* EXERCISE:
Print every line of the listing below, starting with the line that holds "Open the Nơi làm việc location dropdown" and going on through the line that holds "Viewport: 296px width, 138px height.", both included, and print nothing else.

* EXCERPTED DATA:
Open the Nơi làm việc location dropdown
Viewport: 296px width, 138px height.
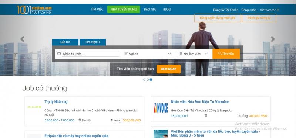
...
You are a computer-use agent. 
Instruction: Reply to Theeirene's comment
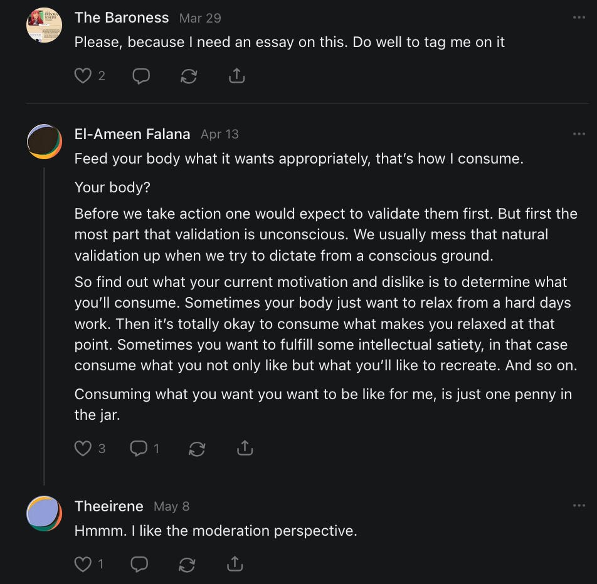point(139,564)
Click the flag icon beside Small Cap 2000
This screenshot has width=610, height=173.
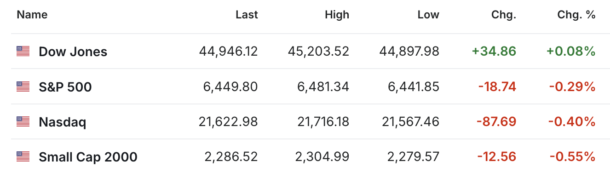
* * *
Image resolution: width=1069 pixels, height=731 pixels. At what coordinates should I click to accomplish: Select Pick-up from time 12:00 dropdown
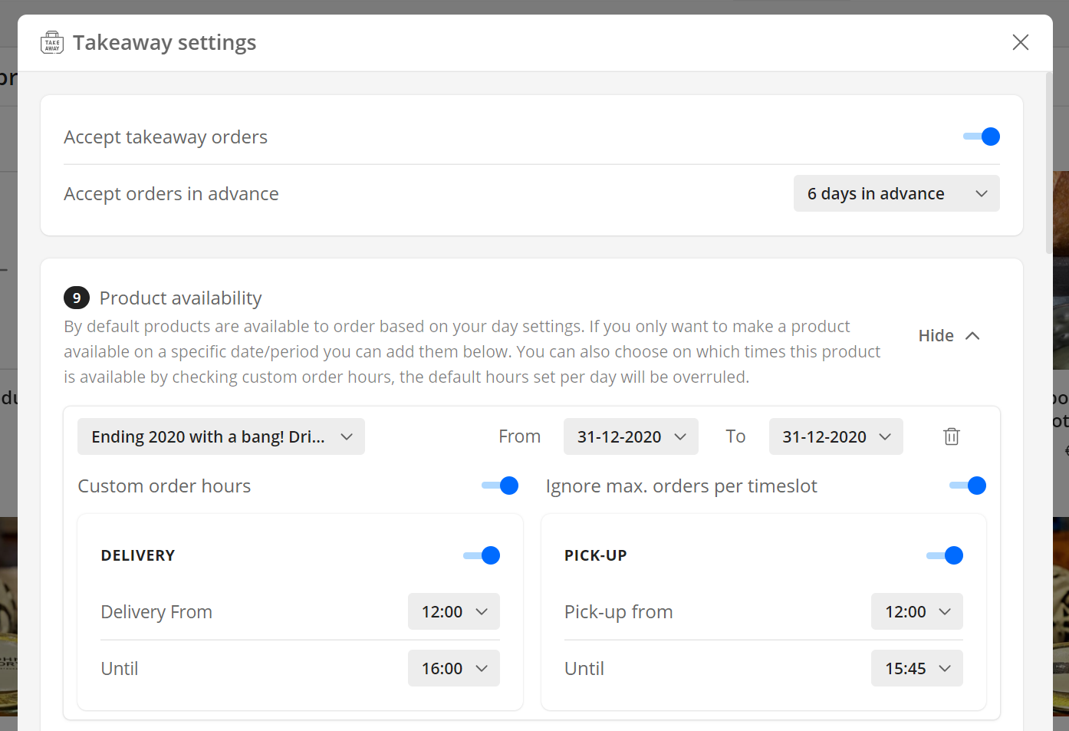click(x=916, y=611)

* ANSWER SPACE:
Open the Nơi làm việc location dropdown
Viewport: 296px width, 138px height.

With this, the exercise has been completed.